The Renin-Angiotensin-System (RAS) molecular network has been widely studied, especially with attention to
angiotensin II, the main effector peptide among RAS. The relation of Ang II to hypertension pathogenesis has led to research
being extended to other molecules from the RAS, such as angiotensin III and IV, angiotensin (1-5), and angiotensin
(1-9). Moreover, great pharmacologic advances have been made in hypertension treatment by inhibiting renin and angiotensin
converting enzymes and blocking the bonding of angiotensin II to its receptor AT1. Thus, RAS molecular signaling
and its effect on blood pressure as well as its relationship to renal function and cardiovascular disease are still being investigated.
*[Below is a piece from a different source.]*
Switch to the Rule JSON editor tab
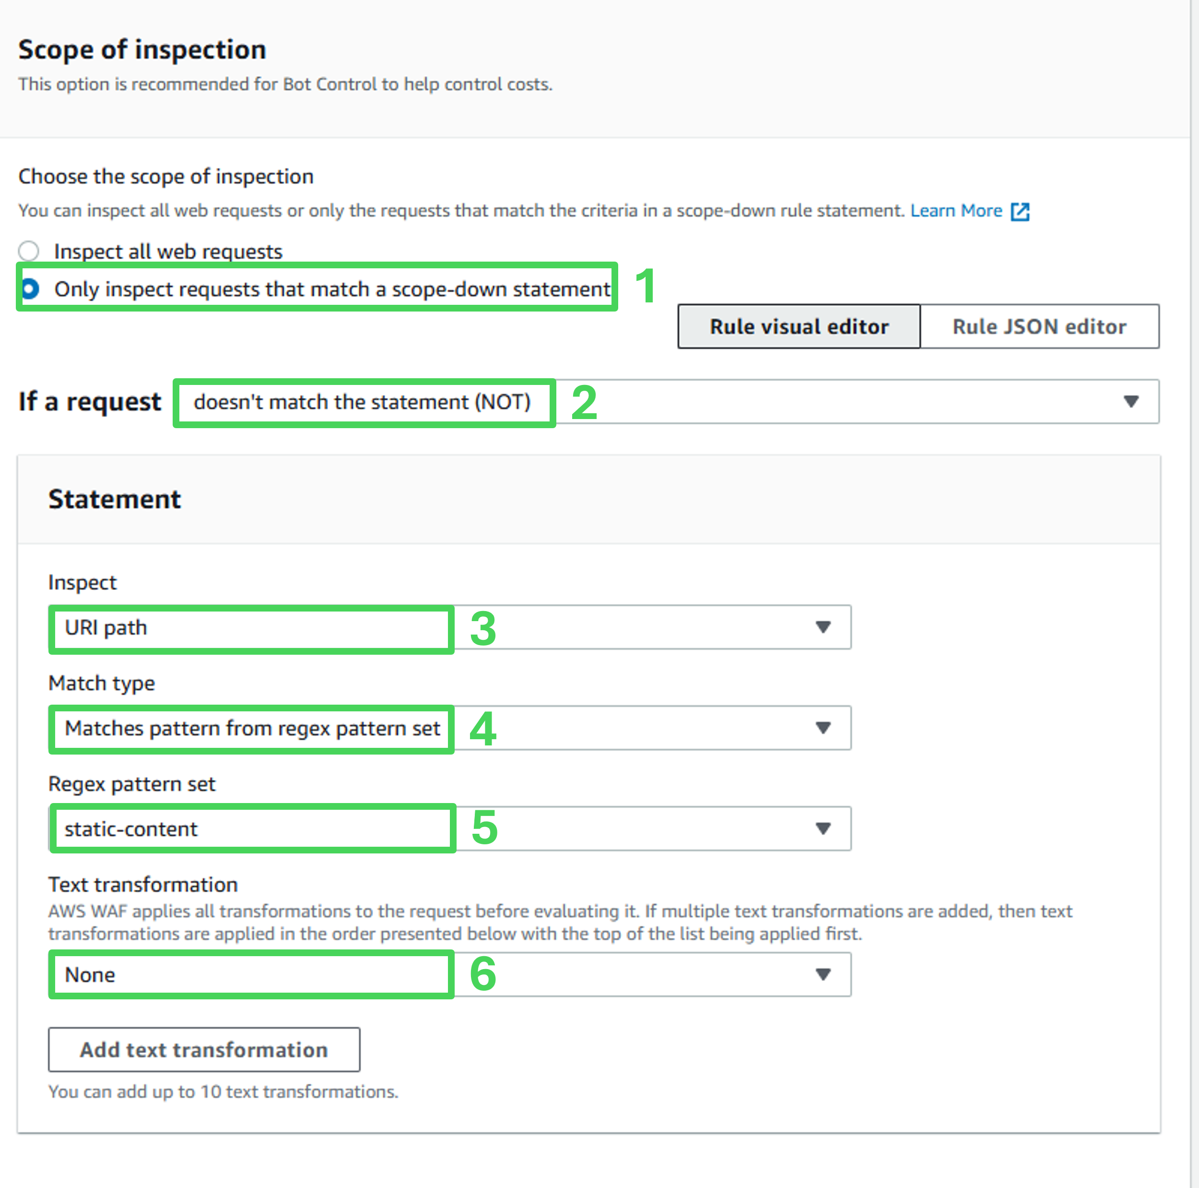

It is a great challenge to fully cover and understand all molecules from the RAS, especially those that interfere
with or have vasoactive properties. Some of these targets respond to exercise, stimulating nitric oxide synthesis and endothelial
vasodilation. The activation of these specific molecules via exercise is a systematic way of controlling high blood
pressure without pharmacological treatment. Angiotensin (1-7) has been focused due to its vasodilation properties and its
responses to exercise, improving vascular function. Thus, stimulation of the ACE2/Ang (1-7)/Mas axis has been gaining
ground as a prospective clinical means to attenuate cardiovascular diseases such as hypertension by modulating RAS activity.
This review focuses on the vasoactive peptides from the RAS, their responses to exercise and possible trends for
pharmacological development. In several cases where exercise training is not achievable, cardiovascular drug therapy with
vasodilator peptides may possibly be an option.